See [testing.md](testing.md) for `scripts/compare.sh` usage and
details on how individual test execution differs from `all.lua`.

## Remaining Optimization Opportunities

These are areas where further gains are possible within the project's
constraints (zero external dependencies, zero unsafe).

### Compiler

- **AST allocation**: AST nodes are heap-allocated and dropped after
  compilation.

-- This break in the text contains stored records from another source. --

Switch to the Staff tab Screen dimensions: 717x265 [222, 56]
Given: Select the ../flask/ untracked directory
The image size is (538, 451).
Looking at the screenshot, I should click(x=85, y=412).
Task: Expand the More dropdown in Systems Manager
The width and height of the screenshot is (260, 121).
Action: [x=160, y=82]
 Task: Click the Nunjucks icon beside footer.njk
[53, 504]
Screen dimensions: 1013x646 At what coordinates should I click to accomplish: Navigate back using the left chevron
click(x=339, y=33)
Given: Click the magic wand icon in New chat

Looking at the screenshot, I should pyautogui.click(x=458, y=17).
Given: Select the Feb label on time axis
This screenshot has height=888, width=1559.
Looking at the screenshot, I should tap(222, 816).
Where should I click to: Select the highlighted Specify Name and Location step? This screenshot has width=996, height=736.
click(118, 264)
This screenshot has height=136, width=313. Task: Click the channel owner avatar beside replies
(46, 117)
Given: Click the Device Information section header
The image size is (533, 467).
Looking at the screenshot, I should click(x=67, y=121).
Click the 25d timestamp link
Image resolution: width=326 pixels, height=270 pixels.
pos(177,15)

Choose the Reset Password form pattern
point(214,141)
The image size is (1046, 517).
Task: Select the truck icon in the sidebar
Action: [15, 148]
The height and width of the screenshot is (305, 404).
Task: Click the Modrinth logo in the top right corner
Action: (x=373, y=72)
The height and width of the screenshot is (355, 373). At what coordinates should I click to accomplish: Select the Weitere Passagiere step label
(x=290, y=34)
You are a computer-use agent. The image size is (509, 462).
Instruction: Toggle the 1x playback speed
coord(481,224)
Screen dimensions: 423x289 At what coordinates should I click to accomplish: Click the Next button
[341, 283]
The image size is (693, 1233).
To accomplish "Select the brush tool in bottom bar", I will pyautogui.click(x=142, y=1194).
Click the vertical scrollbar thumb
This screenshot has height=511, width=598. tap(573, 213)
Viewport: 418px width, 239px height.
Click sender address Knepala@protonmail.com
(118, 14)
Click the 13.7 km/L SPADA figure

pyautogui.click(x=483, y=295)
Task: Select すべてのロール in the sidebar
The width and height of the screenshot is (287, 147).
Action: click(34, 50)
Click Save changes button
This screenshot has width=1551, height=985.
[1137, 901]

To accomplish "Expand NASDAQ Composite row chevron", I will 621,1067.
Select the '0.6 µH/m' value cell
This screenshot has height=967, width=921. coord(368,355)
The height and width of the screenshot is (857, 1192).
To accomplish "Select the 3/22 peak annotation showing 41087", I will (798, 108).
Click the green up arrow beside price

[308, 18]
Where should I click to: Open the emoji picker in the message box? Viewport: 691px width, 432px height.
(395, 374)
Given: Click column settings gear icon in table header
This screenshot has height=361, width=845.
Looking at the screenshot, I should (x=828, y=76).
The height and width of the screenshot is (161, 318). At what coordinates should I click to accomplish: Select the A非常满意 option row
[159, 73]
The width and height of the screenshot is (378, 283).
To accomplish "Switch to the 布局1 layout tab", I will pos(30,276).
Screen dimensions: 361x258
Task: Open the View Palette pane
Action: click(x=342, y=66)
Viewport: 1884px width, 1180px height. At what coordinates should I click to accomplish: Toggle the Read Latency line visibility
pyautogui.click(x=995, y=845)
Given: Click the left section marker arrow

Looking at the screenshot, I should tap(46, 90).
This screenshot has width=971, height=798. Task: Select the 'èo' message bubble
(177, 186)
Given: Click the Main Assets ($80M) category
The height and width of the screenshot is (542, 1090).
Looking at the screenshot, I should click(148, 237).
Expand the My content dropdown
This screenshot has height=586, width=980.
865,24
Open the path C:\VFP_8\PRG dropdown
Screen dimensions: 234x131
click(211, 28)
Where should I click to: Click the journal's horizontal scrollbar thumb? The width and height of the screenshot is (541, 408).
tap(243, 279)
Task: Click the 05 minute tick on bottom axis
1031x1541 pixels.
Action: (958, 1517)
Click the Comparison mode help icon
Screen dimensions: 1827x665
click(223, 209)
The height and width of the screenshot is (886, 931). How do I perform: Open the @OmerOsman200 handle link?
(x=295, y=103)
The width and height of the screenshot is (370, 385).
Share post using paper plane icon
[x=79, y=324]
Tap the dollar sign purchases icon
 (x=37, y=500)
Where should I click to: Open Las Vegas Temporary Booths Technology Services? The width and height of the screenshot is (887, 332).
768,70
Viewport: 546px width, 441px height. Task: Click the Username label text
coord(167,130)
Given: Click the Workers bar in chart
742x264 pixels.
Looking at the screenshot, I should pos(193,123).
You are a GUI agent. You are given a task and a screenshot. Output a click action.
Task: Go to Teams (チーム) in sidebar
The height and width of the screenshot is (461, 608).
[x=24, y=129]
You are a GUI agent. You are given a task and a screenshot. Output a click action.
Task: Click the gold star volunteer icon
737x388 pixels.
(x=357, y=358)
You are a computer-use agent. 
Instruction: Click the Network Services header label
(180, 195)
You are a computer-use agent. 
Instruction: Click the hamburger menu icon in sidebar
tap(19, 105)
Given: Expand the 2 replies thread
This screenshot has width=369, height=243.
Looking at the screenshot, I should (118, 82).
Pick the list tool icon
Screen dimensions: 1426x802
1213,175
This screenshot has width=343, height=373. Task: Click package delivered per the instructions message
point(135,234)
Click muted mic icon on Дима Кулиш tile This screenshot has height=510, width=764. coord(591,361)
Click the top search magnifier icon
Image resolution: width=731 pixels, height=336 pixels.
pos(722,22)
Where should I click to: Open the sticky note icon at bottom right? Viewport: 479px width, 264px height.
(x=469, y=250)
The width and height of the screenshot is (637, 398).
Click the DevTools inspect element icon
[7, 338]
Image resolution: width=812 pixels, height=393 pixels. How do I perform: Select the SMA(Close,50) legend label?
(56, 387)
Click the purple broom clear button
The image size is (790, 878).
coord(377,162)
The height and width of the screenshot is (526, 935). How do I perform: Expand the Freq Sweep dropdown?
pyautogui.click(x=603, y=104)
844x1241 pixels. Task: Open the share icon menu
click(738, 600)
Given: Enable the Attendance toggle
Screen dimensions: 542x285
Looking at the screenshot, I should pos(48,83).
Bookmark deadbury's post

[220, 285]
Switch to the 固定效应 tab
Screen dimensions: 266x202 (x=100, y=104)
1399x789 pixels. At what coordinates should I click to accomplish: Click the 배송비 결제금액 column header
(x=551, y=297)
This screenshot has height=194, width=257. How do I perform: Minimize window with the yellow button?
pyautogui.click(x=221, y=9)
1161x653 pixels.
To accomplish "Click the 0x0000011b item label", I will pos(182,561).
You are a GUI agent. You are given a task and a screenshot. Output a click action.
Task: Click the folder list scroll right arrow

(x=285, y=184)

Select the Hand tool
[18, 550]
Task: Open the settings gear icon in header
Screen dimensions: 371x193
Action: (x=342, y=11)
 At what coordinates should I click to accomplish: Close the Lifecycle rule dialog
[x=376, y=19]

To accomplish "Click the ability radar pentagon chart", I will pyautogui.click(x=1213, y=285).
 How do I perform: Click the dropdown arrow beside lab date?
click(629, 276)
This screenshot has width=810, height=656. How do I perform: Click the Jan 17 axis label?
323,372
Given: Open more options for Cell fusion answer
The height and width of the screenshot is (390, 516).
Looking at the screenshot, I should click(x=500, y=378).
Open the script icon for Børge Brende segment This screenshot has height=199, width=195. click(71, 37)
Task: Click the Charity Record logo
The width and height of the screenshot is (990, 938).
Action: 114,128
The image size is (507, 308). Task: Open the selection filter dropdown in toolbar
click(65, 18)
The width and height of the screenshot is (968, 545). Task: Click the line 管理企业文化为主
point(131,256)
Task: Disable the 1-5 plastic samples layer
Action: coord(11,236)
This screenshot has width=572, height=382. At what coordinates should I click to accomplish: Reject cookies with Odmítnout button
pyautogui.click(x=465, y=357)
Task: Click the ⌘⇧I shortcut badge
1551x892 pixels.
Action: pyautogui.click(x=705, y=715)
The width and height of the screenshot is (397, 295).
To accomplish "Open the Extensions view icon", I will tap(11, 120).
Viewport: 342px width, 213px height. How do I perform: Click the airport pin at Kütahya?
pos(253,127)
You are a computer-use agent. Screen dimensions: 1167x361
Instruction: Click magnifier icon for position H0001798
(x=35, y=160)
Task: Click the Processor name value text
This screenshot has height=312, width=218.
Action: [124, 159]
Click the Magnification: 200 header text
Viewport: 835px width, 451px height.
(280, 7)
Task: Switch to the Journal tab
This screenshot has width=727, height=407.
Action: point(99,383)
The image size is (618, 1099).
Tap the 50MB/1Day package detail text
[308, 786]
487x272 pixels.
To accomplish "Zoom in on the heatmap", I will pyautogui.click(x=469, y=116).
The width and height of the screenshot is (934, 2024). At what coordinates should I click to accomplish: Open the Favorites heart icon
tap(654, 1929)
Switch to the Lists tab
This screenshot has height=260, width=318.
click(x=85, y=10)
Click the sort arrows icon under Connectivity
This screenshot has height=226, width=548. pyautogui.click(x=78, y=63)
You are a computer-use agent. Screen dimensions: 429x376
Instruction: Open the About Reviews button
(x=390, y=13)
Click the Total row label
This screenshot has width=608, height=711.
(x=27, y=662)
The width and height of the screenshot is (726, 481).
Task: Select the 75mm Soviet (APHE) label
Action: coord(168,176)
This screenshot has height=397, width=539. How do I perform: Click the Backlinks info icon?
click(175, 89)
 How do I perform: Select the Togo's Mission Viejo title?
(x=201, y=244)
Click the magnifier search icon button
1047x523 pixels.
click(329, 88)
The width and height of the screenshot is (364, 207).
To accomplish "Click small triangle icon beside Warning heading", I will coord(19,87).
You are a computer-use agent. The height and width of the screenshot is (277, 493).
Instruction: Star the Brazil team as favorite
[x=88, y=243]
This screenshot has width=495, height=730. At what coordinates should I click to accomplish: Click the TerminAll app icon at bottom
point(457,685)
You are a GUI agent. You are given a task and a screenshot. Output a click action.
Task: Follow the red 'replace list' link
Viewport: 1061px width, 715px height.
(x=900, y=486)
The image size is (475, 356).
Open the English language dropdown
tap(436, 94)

A pool or arena built from `Vec`-based storage could
  reduce allocation pressure without external crates.
- **Constant folding**: limited constant folding during compilation
  could reduce VM work for arithmetic-heavy code.

### VM

- **Instruction dispatch**: the main `execute()` loop uses `match`.
  Computed-goto equivalents are not available in safe Rust, but layout
  and branch prediction hints (`likely`/`unlikely` when stabilized)
  could help.
- **FORPREP/FORLOOP specialization**: integer-only fast path for
  numeric `for` loops when bounds are integers.
- **String concatenation**: batching consecutive `CONCAT` operations
  to reduce intermediate allocations.

### GC

- **Generational collection**: the current incremental mark-sweep
  scans all live objects. A generational scheme (nursery for young
  objects, tenured for survivors) would reduce per-cycle work for
  programs with high allocation churn.
- **Sweep batch tuning**: `GCSWEEPMAX` is currently 80. Larger batches
  trade latency for throughput; workload-specific tuning may help.

### Tables

- **Hash function**: the current hash follows PUC-Rio's approach.
  Alternative hash functions could reduce collision rates for specific
  workloads.
- **Array part growth**: more aggressive pre-sizing based on
  constructor analysis could reduce resize operations.